It is well known that flat metal strip can be formed to a predetermined profile across its width that is uniform along its length by passing it lengthwise through a succession of forming roller pairs by which it is progressively worked to the desired transverse profile.
The advantages of roller forming are also well known. A high rate of production is obtained because the metal moves continuously and at relatively high speed as it is converted from flat strip to finished workpieces. Since the process is essentially continuous and automatic, labor costs are minimal; and the equipment needed for roller forming is relatively inexpensive in relation to the high rate of production that it can achieve.
The limitations upon roller forming are also well known. One of these is that only a limited depth of transverse bend or curvature can be imparted to a workpiece by roller forming. For example, an attempt to bring a workpiece to a substantially deep V-shaped or U-shaped transverse profile by roller forming would result in unacceptable scuffing of the workpiece because the radially outer portions of the final-stage forming rollers would have surface speeds much higher than their radially inner portions.

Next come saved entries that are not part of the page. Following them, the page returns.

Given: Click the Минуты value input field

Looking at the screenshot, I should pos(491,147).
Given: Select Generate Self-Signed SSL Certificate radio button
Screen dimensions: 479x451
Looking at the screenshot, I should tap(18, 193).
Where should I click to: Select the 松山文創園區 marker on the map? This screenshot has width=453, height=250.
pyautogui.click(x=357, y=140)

Roller forming can also present problems with respect to cutoff of individual finished workpieces from a roller formed strip. For some operations in which lengthwise moving strip is cut into workpieces it is possible to use a press having a so-called flying die set, that is, a die set which is propelled for motion with the advancing strip while shearing through it and which is thereafter moved oppositely to the direction of strip motion, back to a home position. With such a press there is no need to stop forward motion of the strip each time a cutoff operation is performed, and therefore the strip can maintain the steady, continuous forward movement that is imparted to it in the roller forming process. However, where a flying die set must cut through strip that has been roller formed, the cooperating shearing dies must be curved to match the transverse profile imparted to the strip by the forming rollers, so that the dies will not deform the end portions of each workpiece out of that profile. Substantial costs are involved in grinding such profiled shearing dies and regrinding them when they need sharpening, and therefore it has heretofore been considered feasible only to shear through roller formed strip with dies that produce straight end edges on the workpieces. Grinding the dies to have their edges curved in two dimensions--to match a transverse profile and to produce a curving end edge--would entail unacceptably high costs.

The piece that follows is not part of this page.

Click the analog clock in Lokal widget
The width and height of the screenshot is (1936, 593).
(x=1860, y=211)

On the other hand, cutting flat strip into individual workpiece blanks and then passing the blanks through forming rollers is seldom practicable. A piece of metal to be roller formed must have adequate length, in order to be controlled against edgewise sideward movement as it passes from one to another of the forming roller pairs. Ordinarily, control cannot be maintained unless the piece is long enough to be in simultaneous engagement with at least three pairs of forming rollers.
A typical workpiece that presents all of the above mentioned problems is a component of a reflector-diffuser assembly for a fluorescent lighting fixture. The assembly, which fits into the fixture in front of the fluorescent tubes to diffuse their light, comprises a rectangular frame that supports a grid-like array of reflecting elements or louvers. Each louver is folded along its longitudinal centerline to have a narrow V-shaped transverse profile, but each leg of the V is curved across its width to provide for effective light reflection and diffusion. The array comprises a set of longitudinal louvers that are spaced apart at regular intervals across the width of the assembly and a set of transverse louvers that are spaced apart at similar intervals along its length. The louvers of each set are slotted to receive those of the other set, so that the two sets of louvers interengage like the partition members in an egg crate. The frame that supports the louvers comprises end walls and side walls, each curved across its width, and therefore each louver must have its opposite end edges curved to match the transverse profile of the frame walls between which it extends. In addition, there must be small tabs or lugs on each louver, projecting endwise from its end edges, to be received in slots in the respective frame walls, for holding the parts assembled.
Although the louvers of a fluorescent light fixture diffuser-reflector can be made from thin-gage strip aluminum that lends itself well to roller forming, it has not heretofore been considered feasible to employ roller forming in the production of such louvers. They were therefore produced by a time-consuming and labor-intensive procedure wherein individual blanks were first punched out of sheet or strip stock, and then each blank was subjected to a succession of press forming operations to bring it to the desired profile. For production continuity, a separate press was used for each forming operation, and blanks were transported from press to press in batches. To preserve the shiny, reflective surface of the metal, the blanks in each batch were separated by sheets of paper that prevented them from scratching and scuffing one another. In addition to the hand operations at each press that were required for stacking the blanks and their paper separators, the blanks had to be individually loaded into each press and removed from it. It is evident that those skilled in the art could find no obvious method or means for reducing the high labor costs and the large capital investment in press equipment that were needed with this prior procedure, since the resultant high price of the product was an open invitation to devastating competition from areas where labor is cheap.